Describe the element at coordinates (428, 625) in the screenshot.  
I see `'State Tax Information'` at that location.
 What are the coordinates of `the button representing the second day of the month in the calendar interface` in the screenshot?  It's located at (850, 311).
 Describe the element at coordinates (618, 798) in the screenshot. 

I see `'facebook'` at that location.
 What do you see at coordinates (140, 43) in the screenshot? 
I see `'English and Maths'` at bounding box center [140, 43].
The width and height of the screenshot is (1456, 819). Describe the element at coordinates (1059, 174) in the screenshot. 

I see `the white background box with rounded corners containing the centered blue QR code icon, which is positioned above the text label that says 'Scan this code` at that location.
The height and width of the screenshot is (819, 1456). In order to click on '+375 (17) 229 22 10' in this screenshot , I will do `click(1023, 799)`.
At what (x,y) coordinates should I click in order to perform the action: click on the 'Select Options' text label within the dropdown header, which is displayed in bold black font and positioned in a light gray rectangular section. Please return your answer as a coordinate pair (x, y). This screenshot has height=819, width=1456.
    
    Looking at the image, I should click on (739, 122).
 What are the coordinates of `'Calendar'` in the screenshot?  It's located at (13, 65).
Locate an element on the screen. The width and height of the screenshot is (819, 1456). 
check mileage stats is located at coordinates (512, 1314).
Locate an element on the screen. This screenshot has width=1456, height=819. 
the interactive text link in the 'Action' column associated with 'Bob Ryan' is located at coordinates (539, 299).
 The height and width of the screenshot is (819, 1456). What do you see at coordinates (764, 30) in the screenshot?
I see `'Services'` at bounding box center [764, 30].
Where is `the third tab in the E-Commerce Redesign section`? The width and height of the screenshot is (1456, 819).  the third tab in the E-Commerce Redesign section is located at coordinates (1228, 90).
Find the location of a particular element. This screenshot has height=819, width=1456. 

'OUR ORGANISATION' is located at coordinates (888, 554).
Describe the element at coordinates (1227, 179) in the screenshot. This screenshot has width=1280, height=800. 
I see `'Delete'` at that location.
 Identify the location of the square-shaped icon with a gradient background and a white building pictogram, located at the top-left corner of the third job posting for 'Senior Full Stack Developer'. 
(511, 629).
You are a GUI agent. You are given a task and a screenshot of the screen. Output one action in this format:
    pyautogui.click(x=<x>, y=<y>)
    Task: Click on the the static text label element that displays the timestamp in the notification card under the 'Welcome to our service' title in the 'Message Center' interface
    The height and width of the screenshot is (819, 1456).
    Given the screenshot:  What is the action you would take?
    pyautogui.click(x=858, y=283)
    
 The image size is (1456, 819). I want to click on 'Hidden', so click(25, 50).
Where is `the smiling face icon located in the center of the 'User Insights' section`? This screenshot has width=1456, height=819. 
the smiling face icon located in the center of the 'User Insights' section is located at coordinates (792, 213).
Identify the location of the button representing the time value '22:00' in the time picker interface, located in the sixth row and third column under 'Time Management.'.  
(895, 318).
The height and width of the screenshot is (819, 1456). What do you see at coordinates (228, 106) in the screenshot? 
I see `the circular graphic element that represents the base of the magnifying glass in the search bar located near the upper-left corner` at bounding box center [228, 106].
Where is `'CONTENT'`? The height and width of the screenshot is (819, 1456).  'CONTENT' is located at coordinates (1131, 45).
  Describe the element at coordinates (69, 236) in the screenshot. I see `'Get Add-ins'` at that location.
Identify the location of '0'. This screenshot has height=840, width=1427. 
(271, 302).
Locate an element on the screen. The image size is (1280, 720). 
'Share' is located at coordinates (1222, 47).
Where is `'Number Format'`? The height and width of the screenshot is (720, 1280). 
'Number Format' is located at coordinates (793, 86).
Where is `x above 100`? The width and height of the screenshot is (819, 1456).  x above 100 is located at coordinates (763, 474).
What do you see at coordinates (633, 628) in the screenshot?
○ ○ ○ ○ ○
Convert every line of the items above into a JSON list of strings, one string per line, omitting blank lines.

# [EXERCISE RESPONSE]
[
  "Describe the element at coordinates (428, 625) in the screenshot.  ",
  "I see `'State Tax Information'` at that location.",
  " What are the coordinates of `the button representing the second day of the month in the calendar interface` in the screenshot?  It's located at (850, 311).",
  " Describe the element at coordinates (618, 798) in the screenshot. ",
  "I see `'facebook'` at that location.",
  " What do you see at coordinates (140, 43) in the screenshot? ",
  "I see `'English and Maths'` at bounding box center [140, 43].",
  "The width and height of the screenshot is (1456, 819). Describe the element at coordinates (1059, 174) in the screenshot. ",
  "I see `the white background box with rounded corners containing the centered blue QR code icon, which is positioned above the text label that says 'Scan this code` at that location.",
  "The height and width of the screenshot is (819, 1456). In order to click on '+375 (17) 229 22 10' in this screenshot , I will do `click(1023, 799)`.",
  "At what (x,y) coordinates should I click in order to perform the action: click on the 'Select Options' text label within the dropdown header, which is displayed in bold black font and positioned in a light gray rectangular section. Please return your answer as a coordinate pair (x, y). This screenshot has height=819, width=1456.",
  "    Looking at the image, I should click on (739, 122).",
  " What are the coordinates of `'Calendar'` in the screenshot?  It's located at (13, 65).",
  "Locate an element on the screen. The width and height of the screenshot is (819, 1456). ",
  "check mileage stats is located at coordinates (512, 1314).",
  "Locate an element on the screen. This screenshot has width=1456, height=819. ",
  "the interactive text link in the 'Action' column associated with 'Bob Ryan' is located at coordinates (539, 299).",
  " The height and width of the screenshot is (819, 1456). What do you see at coordinates (764, 30) in the screenshot?",
  "I see `'Services'` at bounding box center [764, 30].",
  "Where is `the third tab in the E-Commerce Redesign section`? The width and height of the screenshot is (1456, 819).  the third tab in the E-Commerce Redesign section is located at coordinates (1228, 90).",
  "Find the location of a particular element. This screenshot has height=819, width=1456. ",
  "'OUR ORGANISATION' is located at coordinates (888, 554).",
  "Describe the element at coordinates (1227, 179) in the screenshot. This screenshot has width=1280, height=800. ",
  "I see `'Delete'` at that location.",
  " Identify the location of the square-shaped icon with a gradient background and a white building pictogram, located at the top-left corner of the third job posting for 'Senior Full Stack Developer'. ",
  "(511, 629).",
  "You are a GUI agent. You are given a task and a screenshot of the screen. Output one action in this format:",
  "    pyautogui.click(x=<x>, y=<y>)",
  "    Task: Click on the the static text label element that displays the timestamp in the notification card under the 'Welcome to our service' title in the 'Message Center' interface",
  "    The height and width of the screenshot is (819, 1456).",
  "    Given the screenshot:  What is the action you would take?",
  "    pyautogui.click(x=858, y=283)",
  " The image size is (1456, 819). I want to click on 'Hidden', so click(25, 50).",
  "Where is `the smiling face icon located in the center of the 'User Insights' section`? This screenshot has width=1456, height=819. ",
  "the smiling face icon located in the center of the 'User Insights' section is located at coordinates (792, 213).",
  "Identify the location of the button representing the time value '22:00' in the time picker interface, located in the sixth row and third column under 'Time Management.'.  ",
  "(895, 318).",
  "The height and width of the screenshot is (819, 1456). What do you see at coordinates (228, 106) in the screenshot? ",
  "I see `the circular graphic element that represents the base of the magnifying glass in the search bar located near the upper-left corner` at bounding box center [228, 106].",
  "Where is `'CONTENT'`? The height and width of the screenshot is (819, 1456).  'CONTENT' is located at coordinates (1131, 45).",
  "  Describe the element at coordinates (69, 236) in the screenshot. I see `'Get Add-ins'` at that location.",
  "Identify the location of '0'. This screenshot has height=840, width=1427. ",
  "(271, 302).",
  "Locate an element on the screen. The image size is (1280, 720). ",
  "'Share' is located at coordinates (1222, 47).",
  "Where is `'Number Format'`? The height and width of the screenshot is (720, 1280). ",
  "'Number Format' is located at coordinates (793, 86).",
  "Where is `x above 100`? The width and height of the screenshot is (819, 1456).  x above 100 is located at coordinates (763, 474).",
  "What do you see at coordinates (633, 628) in the screenshot?"
]